The Lord spoke to Moses, saying: “When you take the sum of the children of Israel according to their numbers, let each one give to the Lord an atonement for his soul when they are counted; then there will be no plague among them when they are counted. (Exodus 30:11-12)
This first count served a number of purposes. It was a census. It provided silver for the construction of the Mishkan (Tabernacle), and it was affected atonement. The Jewish nation has misused its wealth in the creation of the Golden Calf and were now redeeming themselves (and their wealth) by contributing to a holy and higher cause.
The Lubavitcher Rebbe (1902-1994) makes a fascinating observation. The verse read, “Ki sisa es rosh bnai yisroel, when you count the children of Israel.” The true translation of “Ki sisa es rosh” is “when you lift up the head.” But how can you lift the head? Is it not already the “highest” part of the body? And it is here that the Torah is teaching us a beautiful, yet nuanced lesson. Even if you are a rosh, accomplished and spiritually elevated, you must always strive to live a life of ki sisa, elevation and growth. We have dreams and aspirations, and BH, many times we put in the requisite effort, and we accomplish. We cross the finish line.
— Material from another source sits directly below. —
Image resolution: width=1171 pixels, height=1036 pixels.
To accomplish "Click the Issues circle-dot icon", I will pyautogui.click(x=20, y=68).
Our goals materialize. We become the rosh. But even in those moments of incredible life accomplishment, we must ask ourselves, “what’s next?” What is the next journey? What is the next accomplishment? What else needs to be done? Even the rosh has to lift itself higher.
It is important to be cognizant of my accomplishments and take pride in all I have achieved. The existential danger we encounter is when that cognition leads to stagnation. We must avoid the temptation of feeling fully accomplished and complacent. No matter how high and holy the rosh may be, we must always lead lives of ki sisa.